TASK TO CARRY OUT: With the records as your source, report how many lines contain "cell". Add no other words.

Segment Start: INPUT

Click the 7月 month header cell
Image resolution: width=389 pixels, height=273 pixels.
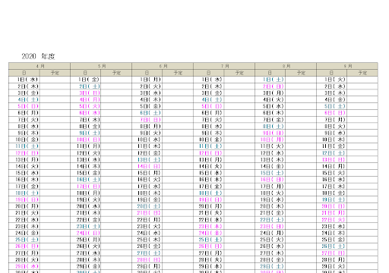(224, 66)
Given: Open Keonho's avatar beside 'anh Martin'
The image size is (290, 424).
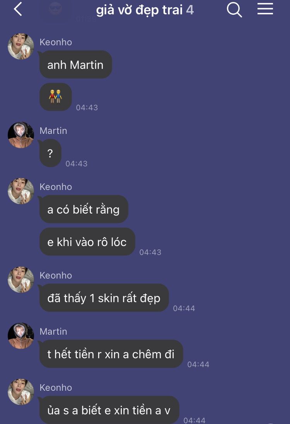Looking at the screenshot, I should tap(21, 46).
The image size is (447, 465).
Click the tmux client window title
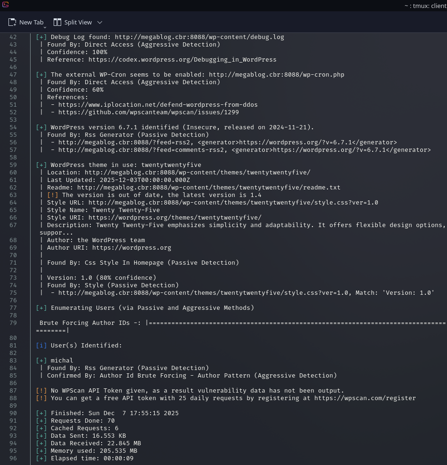coord(425,5)
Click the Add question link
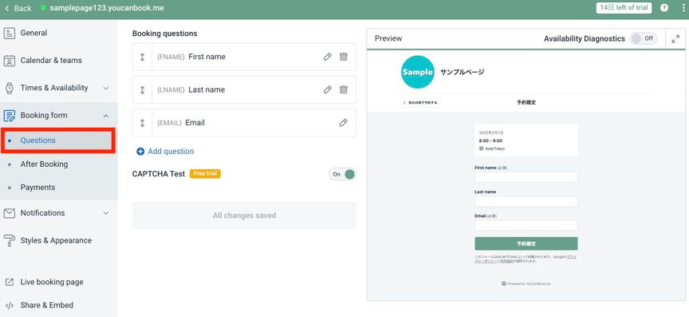Screen dimensions: 689x317 pos(165,152)
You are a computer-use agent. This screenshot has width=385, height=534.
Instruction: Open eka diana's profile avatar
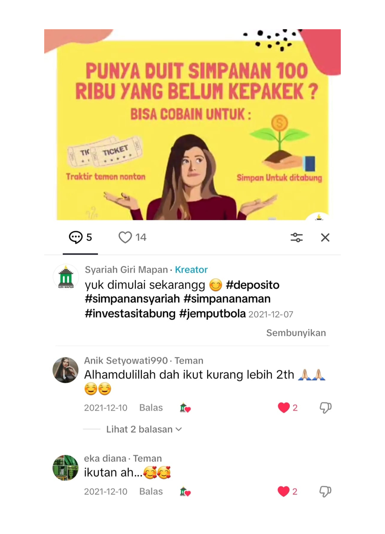(x=66, y=468)
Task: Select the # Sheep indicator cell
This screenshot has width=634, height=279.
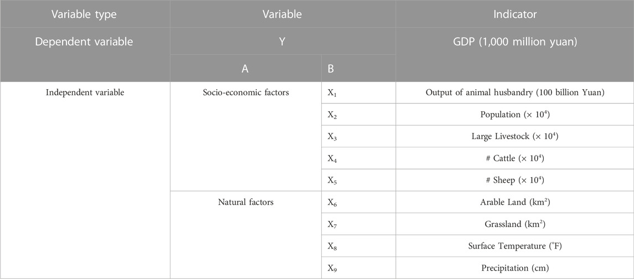Action: point(515,180)
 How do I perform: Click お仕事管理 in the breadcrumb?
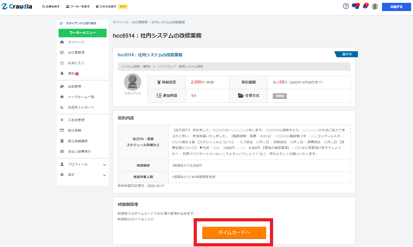(x=140, y=22)
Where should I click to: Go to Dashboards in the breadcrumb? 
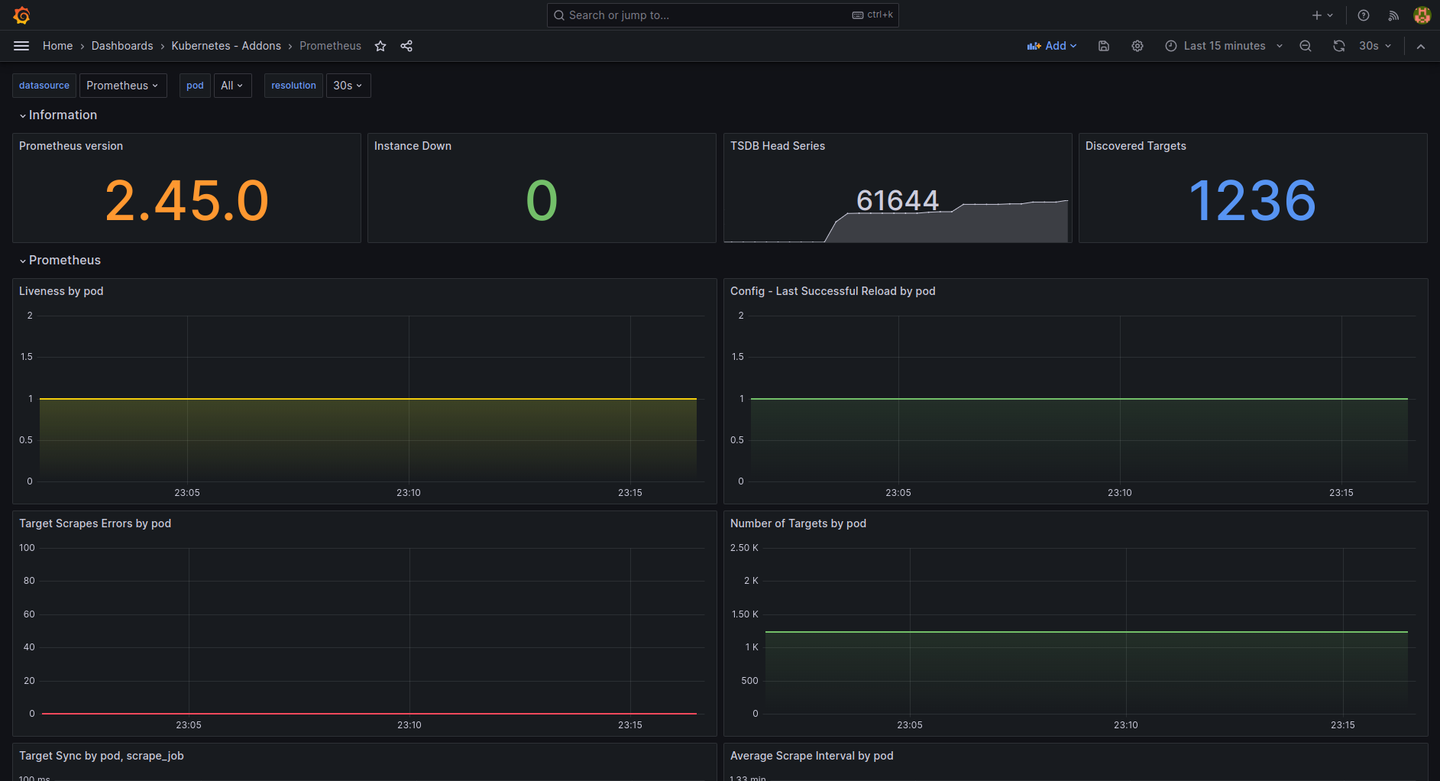[122, 46]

Segment End: INPUT

FINISHED EXERCISE: 2